Dataset content:
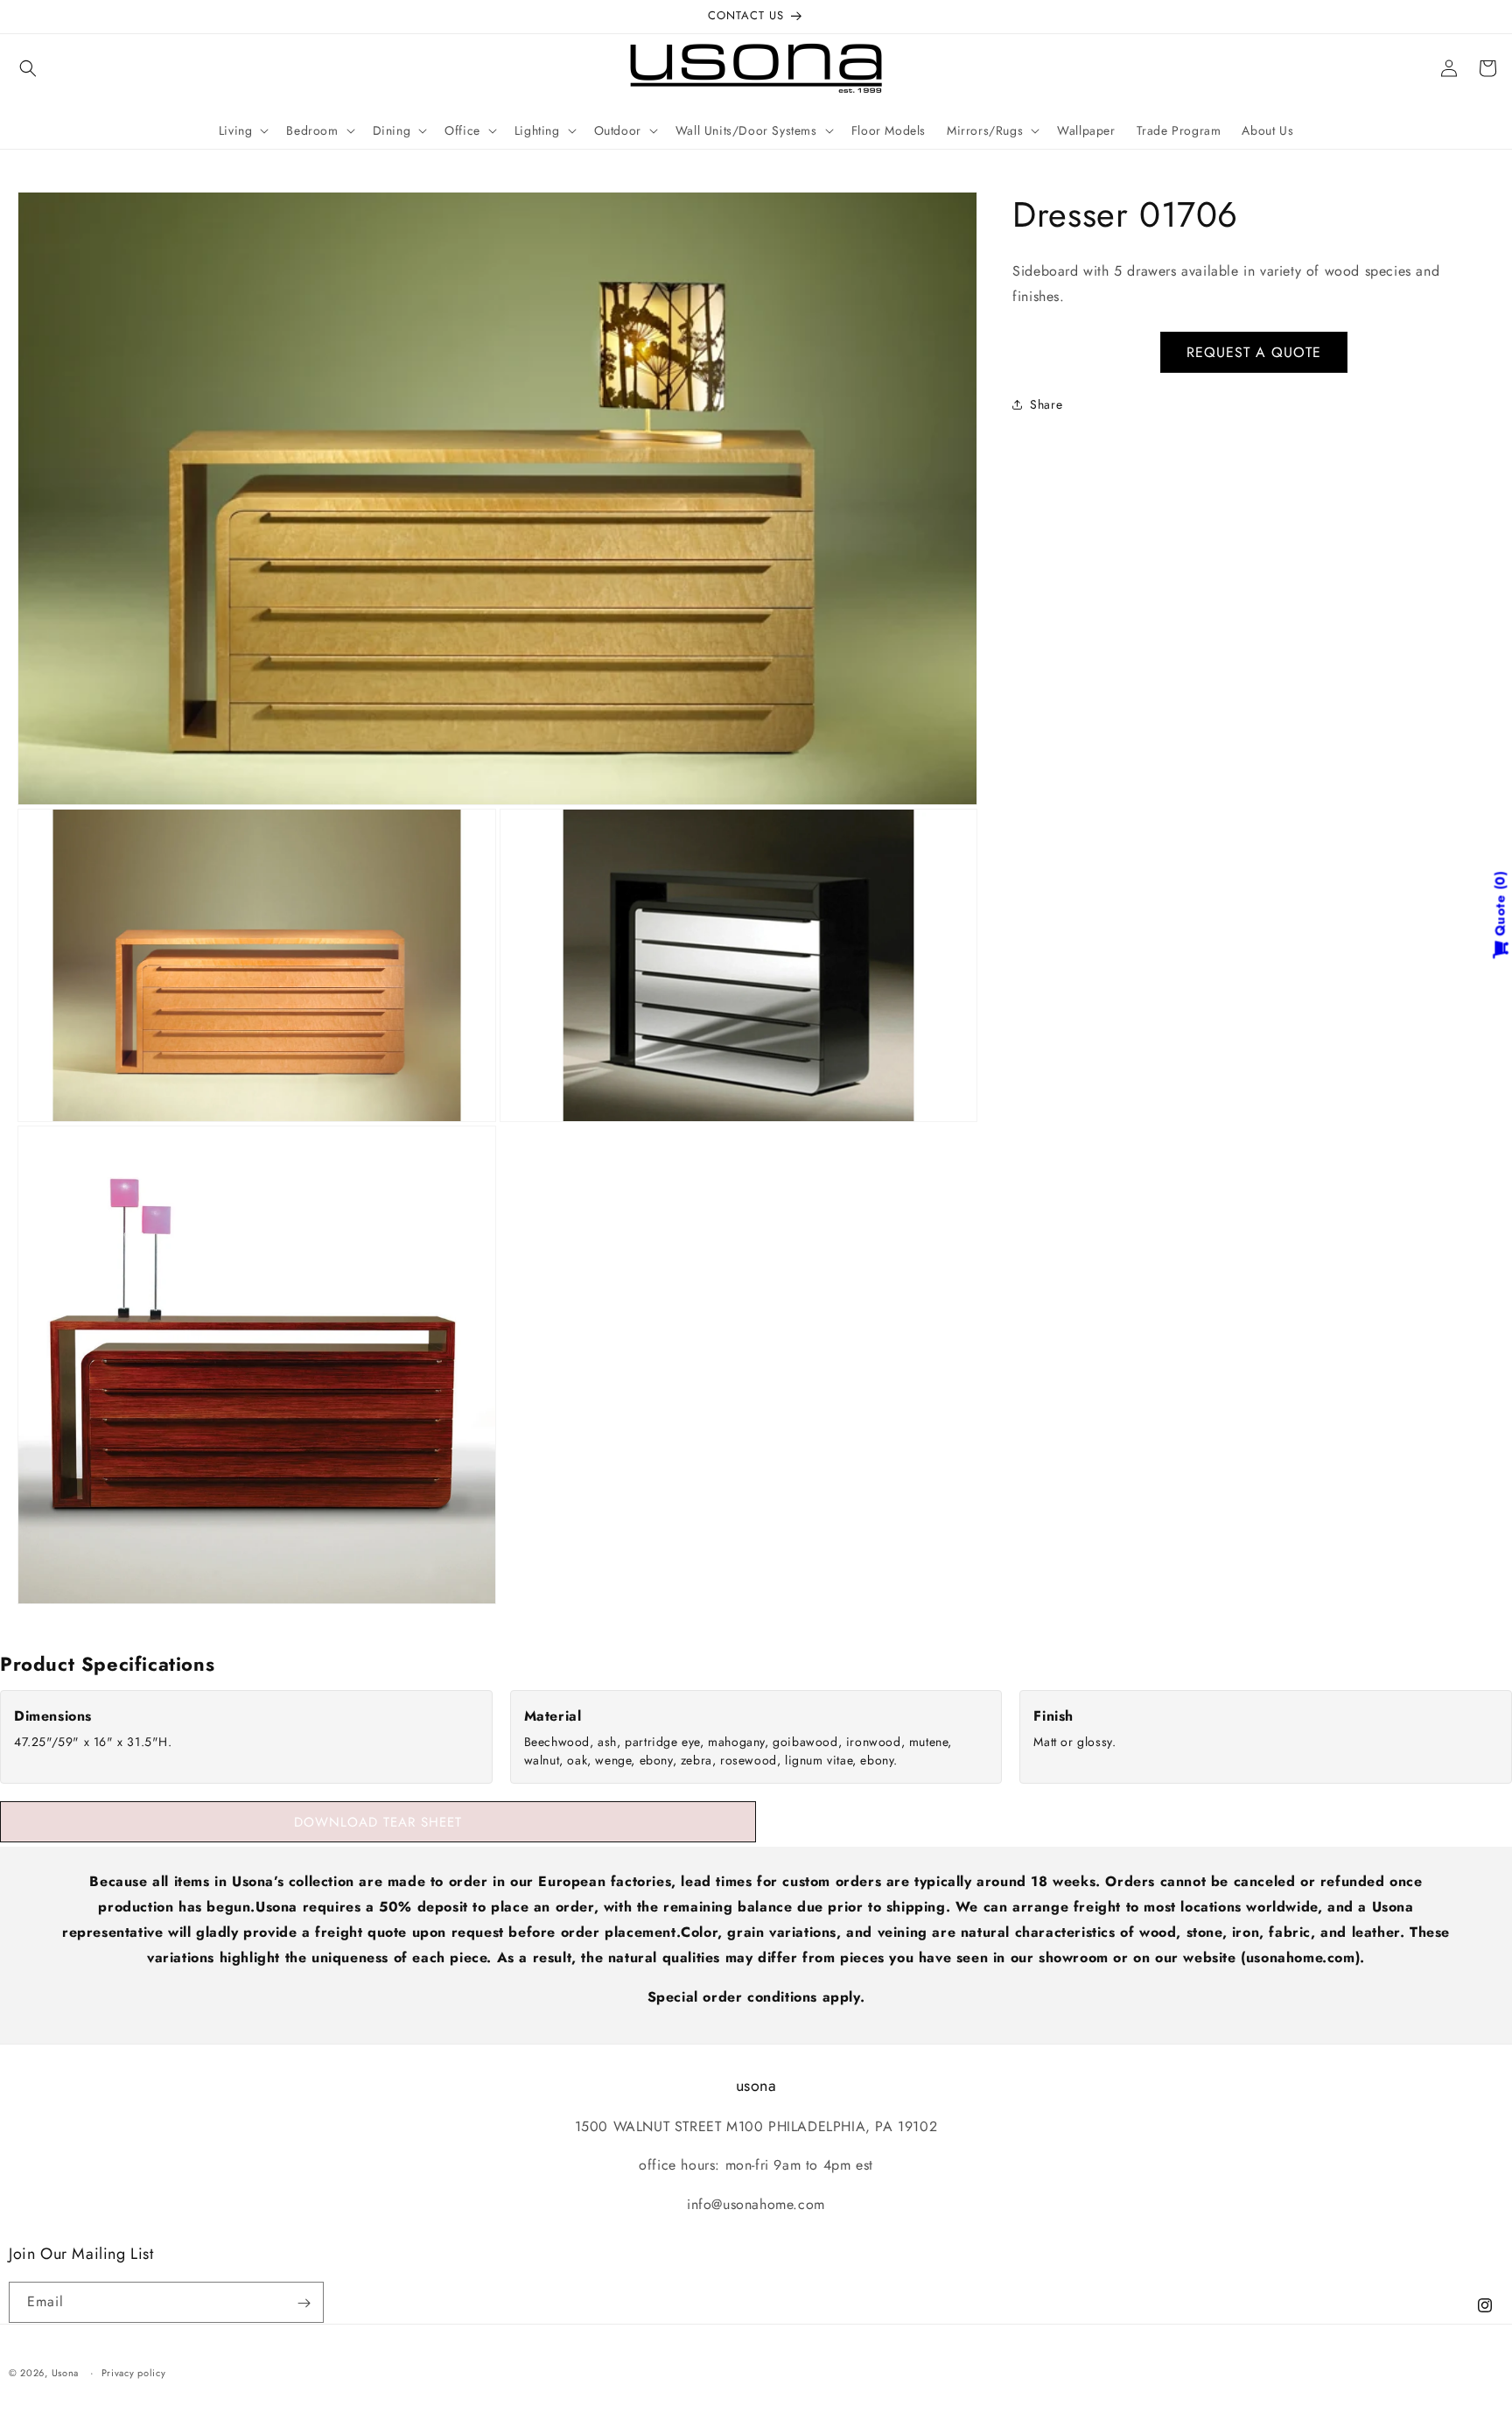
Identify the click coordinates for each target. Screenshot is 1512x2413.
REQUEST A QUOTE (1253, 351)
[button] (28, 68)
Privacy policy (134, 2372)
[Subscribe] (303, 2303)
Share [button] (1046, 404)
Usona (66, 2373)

Task to carry out: Set down, exactly and without anything extra, every line from the one that contains "REQUEST A QUOTE (1253, 351)" through the final line of the material.

Exercise response:
REQUEST A QUOTE (1253, 351)
[button] (28, 68)
Privacy policy (134, 2372)
[Subscribe] (303, 2303)
Share [button] (1046, 404)
Usona (66, 2373)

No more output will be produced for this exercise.